(Pixel coordinate grounding data)
== Segment start ==

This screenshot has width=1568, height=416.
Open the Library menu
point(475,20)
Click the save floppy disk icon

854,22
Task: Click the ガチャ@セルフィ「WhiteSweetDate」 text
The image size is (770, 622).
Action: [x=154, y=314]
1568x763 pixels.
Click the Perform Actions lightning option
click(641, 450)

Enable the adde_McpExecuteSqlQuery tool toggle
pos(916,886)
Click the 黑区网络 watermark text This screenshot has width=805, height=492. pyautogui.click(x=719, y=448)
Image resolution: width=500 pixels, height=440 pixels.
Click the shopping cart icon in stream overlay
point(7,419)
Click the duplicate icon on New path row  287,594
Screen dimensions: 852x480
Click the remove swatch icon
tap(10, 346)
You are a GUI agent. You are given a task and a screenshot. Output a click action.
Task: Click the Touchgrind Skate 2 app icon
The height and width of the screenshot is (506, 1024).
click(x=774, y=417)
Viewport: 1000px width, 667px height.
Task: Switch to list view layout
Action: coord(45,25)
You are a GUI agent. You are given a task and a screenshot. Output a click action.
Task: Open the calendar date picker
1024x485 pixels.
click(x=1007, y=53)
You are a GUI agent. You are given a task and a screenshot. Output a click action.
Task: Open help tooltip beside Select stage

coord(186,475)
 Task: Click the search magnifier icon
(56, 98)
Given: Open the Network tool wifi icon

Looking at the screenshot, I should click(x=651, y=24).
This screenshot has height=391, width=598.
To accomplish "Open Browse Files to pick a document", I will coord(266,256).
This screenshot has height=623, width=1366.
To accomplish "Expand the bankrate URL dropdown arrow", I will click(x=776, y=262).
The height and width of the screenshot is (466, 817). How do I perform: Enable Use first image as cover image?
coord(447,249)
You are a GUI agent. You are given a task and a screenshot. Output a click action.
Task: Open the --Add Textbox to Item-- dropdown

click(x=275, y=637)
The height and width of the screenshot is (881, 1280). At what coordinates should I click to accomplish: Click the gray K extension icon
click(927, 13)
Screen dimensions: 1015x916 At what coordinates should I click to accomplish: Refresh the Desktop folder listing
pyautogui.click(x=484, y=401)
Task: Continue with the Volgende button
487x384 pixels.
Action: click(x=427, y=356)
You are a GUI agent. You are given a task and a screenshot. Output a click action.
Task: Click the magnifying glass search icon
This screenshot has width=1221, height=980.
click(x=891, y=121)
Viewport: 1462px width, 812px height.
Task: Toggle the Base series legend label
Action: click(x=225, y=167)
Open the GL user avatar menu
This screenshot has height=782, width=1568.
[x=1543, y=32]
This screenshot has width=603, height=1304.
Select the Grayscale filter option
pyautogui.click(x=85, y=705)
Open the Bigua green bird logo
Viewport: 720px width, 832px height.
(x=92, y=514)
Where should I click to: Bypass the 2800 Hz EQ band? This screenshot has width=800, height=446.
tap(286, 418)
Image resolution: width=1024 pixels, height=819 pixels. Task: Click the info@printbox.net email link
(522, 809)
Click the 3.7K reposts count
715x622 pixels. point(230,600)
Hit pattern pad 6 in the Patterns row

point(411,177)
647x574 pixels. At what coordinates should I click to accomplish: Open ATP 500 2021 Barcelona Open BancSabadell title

== Segment end ==

* **Exercise directions**:
Each line from the one with "Open the Bigua green bird logo" through the last line of the records must be written out word for word. Include nothing else.

* **Output below**:
Open the Bigua green bird logo
Viewport: 720px width, 832px height.
(x=92, y=514)
Where should I click to: Bypass the 2800 Hz EQ band? This screenshot has width=800, height=446.
tap(286, 418)
Image resolution: width=1024 pixels, height=819 pixels. Task: Click the info@printbox.net email link
(522, 809)
Click the 3.7K reposts count
715x622 pixels. point(230,600)
Hit pattern pad 6 in the Patterns row

point(411,177)
647x574 pixels. At what coordinates should I click to accomplish: Open ATP 500 2021 Barcelona Open BancSabadell title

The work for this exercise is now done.